## Start Provided data

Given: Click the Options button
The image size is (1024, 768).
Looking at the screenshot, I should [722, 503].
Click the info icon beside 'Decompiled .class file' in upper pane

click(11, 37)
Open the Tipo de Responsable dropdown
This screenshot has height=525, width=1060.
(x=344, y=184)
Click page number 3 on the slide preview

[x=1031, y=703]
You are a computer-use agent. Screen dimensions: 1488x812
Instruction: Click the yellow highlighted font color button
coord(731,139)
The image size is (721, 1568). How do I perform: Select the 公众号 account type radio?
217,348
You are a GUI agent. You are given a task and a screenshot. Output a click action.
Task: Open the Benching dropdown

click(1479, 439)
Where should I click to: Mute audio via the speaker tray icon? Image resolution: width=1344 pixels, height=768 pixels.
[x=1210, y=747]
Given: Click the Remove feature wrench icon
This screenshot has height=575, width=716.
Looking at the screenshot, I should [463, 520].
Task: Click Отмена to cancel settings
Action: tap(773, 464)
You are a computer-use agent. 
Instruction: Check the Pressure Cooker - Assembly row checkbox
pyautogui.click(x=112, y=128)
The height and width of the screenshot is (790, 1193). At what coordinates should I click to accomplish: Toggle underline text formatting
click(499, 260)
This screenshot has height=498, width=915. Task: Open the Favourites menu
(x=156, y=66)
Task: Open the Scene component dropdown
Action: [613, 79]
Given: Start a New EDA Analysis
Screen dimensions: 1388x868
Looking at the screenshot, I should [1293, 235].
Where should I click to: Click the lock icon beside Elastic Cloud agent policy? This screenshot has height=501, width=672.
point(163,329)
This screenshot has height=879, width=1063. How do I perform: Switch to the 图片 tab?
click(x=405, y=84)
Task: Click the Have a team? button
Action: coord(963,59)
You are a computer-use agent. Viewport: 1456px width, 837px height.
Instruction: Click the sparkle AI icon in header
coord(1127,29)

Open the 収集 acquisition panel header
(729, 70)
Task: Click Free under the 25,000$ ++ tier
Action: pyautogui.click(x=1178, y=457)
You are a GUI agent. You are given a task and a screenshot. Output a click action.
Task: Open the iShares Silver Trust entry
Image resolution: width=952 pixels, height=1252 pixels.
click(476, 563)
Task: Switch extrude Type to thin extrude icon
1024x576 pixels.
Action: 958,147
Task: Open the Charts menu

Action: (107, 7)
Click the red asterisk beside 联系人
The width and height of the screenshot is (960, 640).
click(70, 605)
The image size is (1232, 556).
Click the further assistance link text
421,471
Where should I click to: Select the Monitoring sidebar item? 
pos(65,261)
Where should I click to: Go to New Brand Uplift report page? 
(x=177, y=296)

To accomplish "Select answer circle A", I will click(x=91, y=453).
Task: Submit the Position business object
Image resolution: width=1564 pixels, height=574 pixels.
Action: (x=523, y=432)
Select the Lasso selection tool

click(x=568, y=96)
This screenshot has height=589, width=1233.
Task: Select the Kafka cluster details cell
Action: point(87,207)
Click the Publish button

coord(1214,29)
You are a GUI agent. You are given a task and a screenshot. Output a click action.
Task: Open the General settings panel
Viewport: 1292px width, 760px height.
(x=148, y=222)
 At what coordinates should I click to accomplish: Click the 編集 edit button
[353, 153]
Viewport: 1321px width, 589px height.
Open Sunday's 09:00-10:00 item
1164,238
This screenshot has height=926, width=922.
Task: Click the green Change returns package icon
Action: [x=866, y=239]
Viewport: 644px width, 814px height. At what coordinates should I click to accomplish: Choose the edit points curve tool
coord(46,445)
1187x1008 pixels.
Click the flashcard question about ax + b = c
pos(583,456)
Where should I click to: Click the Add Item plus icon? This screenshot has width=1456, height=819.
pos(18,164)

## End Provided data

*Objective*: In the material above, swap "Viewport" for "Window" and reproduce every line with all other text unchanged.

*Correct result*:
Given: Click the Options button
The image size is (1024, 768).
Looking at the screenshot, I should [722, 503].
Click the info icon beside 'Decompiled .class file' in upper pane

click(11, 37)
Open the Tipo de Responsable dropdown
This screenshot has height=525, width=1060.
(x=344, y=184)
Click page number 3 on the slide preview

[x=1031, y=703]
You are a computer-use agent. Screen dimensions: 1488x812
Instruction: Click the yellow highlighted font color button
coord(731,139)
The image size is (721, 1568). How do I perform: Select the 公众号 account type radio?
217,348
You are a GUI agent. You are given a task and a screenshot. Output a click action.
Task: Open the Benching dropdown

click(1479, 439)
Where should I click to: Mute audio via the speaker tray icon? Image resolution: width=1344 pixels, height=768 pixels.
[x=1210, y=747]
Given: Click the Remove feature wrench icon
This screenshot has height=575, width=716.
Looking at the screenshot, I should [463, 520].
Task: Click Отмена to cancel settings
Action: tap(773, 464)
You are a computer-use agent. 
Instruction: Check the Pressure Cooker - Assembly row checkbox
pyautogui.click(x=112, y=128)
The height and width of the screenshot is (790, 1193). At what coordinates should I click to accomplish: Toggle underline text formatting
click(499, 260)
This screenshot has height=498, width=915. Task: Open the Favourites menu
(x=156, y=66)
Task: Open the Scene component dropdown
Action: [613, 79]
Given: Start a New EDA Analysis
Screen dimensions: 1388x868
Looking at the screenshot, I should [1293, 235].
Where should I click to: Click the lock icon beside Elastic Cloud agent policy? This screenshot has height=501, width=672.
point(163,329)
This screenshot has height=879, width=1063. How do I perform: Switch to the 图片 tab?
click(x=405, y=84)
Task: Click the Have a team? button
Action: coord(963,59)
You are a computer-use agent. Window: 1456px width, 837px height.
Instruction: Click the sparkle AI icon in header
coord(1127,29)

Open the 収集 acquisition panel header
(729, 70)
Task: Click Free under the 25,000$ ++ tier
Action: pyautogui.click(x=1178, y=457)
You are a GUI agent. You are given a task and a screenshot. Output a click action.
Task: Open the iShares Silver Trust entry
Image resolution: width=952 pixels, height=1252 pixels.
click(476, 563)
Task: Switch extrude Type to thin extrude icon
1024x576 pixels.
Action: 958,147
Task: Open the Charts menu

Action: (107, 7)
Click the red asterisk beside 联系人
The width and height of the screenshot is (960, 640).
click(70, 605)
The image size is (1232, 556).
Click the further assistance link text
421,471
Where should I click to: Select the Monitoring sidebar item? 
pos(65,261)
Where should I click to: Go to New Brand Uplift report page? 
(x=177, y=296)

To accomplish "Select answer circle A", I will click(x=91, y=453).
Task: Submit the Position business object
Image resolution: width=1564 pixels, height=574 pixels.
Action: (x=523, y=432)
Select the Lasso selection tool

click(x=568, y=96)
This screenshot has height=589, width=1233.
Task: Select the Kafka cluster details cell
Action: point(87,207)
Click the Publish button

coord(1214,29)
You are a GUI agent. You are given a task and a screenshot. Output a click action.
Task: Open the General settings panel
Window: 1292px width, 760px height.
(x=148, y=222)
 At what coordinates should I click to accomplish: Click the 編集 edit button
[353, 153]
Window: 1321px width, 589px height.
Open Sunday's 09:00-10:00 item
1164,238
This screenshot has height=926, width=922.
Task: Click the green Change returns package icon
Action: [x=866, y=239]
Window: 644px width, 814px height. At what coordinates should I click to accomplish: Choose the edit points curve tool
coord(46,445)
1187x1008 pixels.
Click the flashcard question about ax + b = c
pos(583,456)
Where should I click to: Click the Add Item plus icon? This screenshot has width=1456, height=819.
pos(18,164)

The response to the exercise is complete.